Well-travelled:The Central Otago Wanderers cricket team and supporters on their home wicket at Clyde.
Well-travelled:The Central Otago Wanderers cricket team and supporters on their home wicket at Clyde.
The Central Otago Wanderers have played cricket throughout the world for the past 30 years but this week, for the first time, they had the home advantage.

After three tours to Australia, two tours to England and competing in cricket tournaments in Sri Lanka and Canada, the Central Otago side is finally getting a turn to host international teams.

The side is competing in the Golden Oldies World Cricket Festival this week.

It played against an Australian team at Oturehua on Monday and then met a Sri Lankan team at Clyde on Wednesday.

The Wanderers team (or Cows for short) is mostly made up of ‘‘veterans'', all of whom played cricket in their younger days for Otago Country and some of whom represented Otago as well.

‘‘Most of our guys were good rugby players as well and I guess cricket is what you stick with when you're too old to play rugby any more,'' Cows captain Colin Buttar joked.

All of the team members originally lived in Central Otago, Wanaka, Queenstown or South Otago and they remain serious about their sport, travelling from throughout the South Island to get together for matches and tournaments.

‘‘I think you could say we're a team that does well; we win more than we lose,'' Mr Buttar said.

‘‘We also have quite a bit of fun and enjoy some very long trips home.''

It was special to play Wednesday's match on the home wicket at Clyde, with the side's final match of the tournament also on that wicket tomorrow.

‘‘It's looking a picture and the feedback from other sides that have used it during the tournament is good too,'' Mr Buttar said.

The eldest Cows players are in their 70s while the youngest is 45.

Former All Black Don Clark, of Cromwell, was the Cows player of the day on Monday for being the third batsman in a row to go out for a duck.

‘‘Batsmen Dave King, Doug Buttar and Don Clark, all out for a duck. Well, Dave wasn't actually out for a duck, I think he made 15, but once Doug went in I hardly had enough time to pad up before he was out and then there was my effort,'' Mr Clark said.

‘‘We're still getting a bat today [Wednesday] so they can't have been too concerned,'' Mr King said.

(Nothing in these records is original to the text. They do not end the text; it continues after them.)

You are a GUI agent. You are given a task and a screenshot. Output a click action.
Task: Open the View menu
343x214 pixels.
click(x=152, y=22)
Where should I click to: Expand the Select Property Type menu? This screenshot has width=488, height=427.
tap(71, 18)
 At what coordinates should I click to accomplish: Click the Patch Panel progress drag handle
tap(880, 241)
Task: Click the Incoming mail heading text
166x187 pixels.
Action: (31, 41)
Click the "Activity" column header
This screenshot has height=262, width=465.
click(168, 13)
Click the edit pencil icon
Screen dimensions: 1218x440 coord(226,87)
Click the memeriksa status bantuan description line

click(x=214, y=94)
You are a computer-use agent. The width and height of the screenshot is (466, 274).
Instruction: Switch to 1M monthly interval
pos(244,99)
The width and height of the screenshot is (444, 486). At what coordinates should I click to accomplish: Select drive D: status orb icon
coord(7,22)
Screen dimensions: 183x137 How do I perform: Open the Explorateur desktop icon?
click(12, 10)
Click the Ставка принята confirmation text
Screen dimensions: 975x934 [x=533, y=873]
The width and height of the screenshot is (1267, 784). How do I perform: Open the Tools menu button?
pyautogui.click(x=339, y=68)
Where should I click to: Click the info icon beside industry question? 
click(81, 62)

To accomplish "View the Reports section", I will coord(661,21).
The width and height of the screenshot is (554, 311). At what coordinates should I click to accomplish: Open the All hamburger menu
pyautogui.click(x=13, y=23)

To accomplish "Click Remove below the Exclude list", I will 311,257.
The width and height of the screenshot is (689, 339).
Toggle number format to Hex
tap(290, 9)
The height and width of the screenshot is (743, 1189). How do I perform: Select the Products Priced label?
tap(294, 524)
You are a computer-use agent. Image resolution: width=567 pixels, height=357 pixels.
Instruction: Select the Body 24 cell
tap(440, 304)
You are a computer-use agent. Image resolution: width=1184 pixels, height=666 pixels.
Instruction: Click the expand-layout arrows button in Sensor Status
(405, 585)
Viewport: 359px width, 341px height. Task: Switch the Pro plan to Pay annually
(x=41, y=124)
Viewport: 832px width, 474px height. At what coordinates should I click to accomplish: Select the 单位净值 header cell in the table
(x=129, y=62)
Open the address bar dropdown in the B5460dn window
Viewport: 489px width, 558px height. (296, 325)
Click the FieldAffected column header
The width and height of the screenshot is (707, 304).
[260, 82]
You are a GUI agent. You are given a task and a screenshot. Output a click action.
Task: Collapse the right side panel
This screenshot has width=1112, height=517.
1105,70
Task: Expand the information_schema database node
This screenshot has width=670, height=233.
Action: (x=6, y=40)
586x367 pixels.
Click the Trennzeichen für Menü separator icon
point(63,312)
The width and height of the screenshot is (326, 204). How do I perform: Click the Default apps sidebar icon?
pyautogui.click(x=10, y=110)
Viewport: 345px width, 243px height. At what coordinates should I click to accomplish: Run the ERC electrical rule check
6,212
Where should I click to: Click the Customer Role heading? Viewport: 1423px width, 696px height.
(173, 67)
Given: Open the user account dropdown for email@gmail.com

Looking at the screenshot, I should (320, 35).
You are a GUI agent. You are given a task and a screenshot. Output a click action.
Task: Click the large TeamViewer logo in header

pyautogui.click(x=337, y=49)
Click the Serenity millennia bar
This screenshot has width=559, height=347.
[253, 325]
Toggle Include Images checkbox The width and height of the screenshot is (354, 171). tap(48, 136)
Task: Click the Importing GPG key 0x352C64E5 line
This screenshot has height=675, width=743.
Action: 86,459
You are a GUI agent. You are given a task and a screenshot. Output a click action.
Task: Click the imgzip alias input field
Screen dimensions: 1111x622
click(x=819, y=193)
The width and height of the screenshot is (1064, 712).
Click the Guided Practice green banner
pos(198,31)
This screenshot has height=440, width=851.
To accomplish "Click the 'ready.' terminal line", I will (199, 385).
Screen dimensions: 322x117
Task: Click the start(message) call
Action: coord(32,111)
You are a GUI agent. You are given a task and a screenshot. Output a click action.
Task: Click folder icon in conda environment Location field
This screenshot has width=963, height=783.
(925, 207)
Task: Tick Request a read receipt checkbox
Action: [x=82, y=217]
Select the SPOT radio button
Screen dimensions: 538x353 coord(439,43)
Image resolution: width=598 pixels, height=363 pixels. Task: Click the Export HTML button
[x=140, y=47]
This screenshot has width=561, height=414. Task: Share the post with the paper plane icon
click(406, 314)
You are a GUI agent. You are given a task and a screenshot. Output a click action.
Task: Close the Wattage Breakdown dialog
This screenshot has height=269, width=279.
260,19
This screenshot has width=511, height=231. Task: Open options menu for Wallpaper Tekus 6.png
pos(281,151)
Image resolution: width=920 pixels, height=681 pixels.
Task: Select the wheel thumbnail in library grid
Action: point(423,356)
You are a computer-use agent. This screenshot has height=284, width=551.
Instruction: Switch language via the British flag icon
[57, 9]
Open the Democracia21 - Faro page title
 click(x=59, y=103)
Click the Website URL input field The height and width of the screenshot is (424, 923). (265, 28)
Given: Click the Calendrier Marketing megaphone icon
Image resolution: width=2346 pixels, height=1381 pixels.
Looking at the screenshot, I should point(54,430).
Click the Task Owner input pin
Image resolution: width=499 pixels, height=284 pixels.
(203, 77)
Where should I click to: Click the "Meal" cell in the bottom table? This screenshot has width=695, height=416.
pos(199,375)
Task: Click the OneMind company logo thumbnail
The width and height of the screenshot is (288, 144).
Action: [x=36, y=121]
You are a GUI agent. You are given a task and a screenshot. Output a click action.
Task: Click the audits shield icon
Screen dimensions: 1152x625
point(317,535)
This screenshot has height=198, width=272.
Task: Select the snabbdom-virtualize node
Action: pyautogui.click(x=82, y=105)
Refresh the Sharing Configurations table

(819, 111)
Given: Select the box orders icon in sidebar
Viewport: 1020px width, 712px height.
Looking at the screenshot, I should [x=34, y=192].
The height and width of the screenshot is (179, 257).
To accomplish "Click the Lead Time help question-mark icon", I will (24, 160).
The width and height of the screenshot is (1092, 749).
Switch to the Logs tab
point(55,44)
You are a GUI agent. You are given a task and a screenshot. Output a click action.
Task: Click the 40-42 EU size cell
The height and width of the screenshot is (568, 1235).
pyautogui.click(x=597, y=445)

The side still managed to win its game on Monday and players were optimistic about the Sri Lankan game on Wednesday, which concluded after The News went to print.

The hat-trick duck trio said their cricket skills were as sharp as in their younger days.

‘‘It's just like riding a bike,'' Mr Buttar said.

‘‘You never forget how to do it. You might fall off more often when you're older, but you don't forget how to do it.''

The camaraderie was the best feature of the tournament, they said.

‘‘You're playing cricket with people you've known all your life and get to meet people from all around the world and enjoy their hospitality,'' Mr Clark said.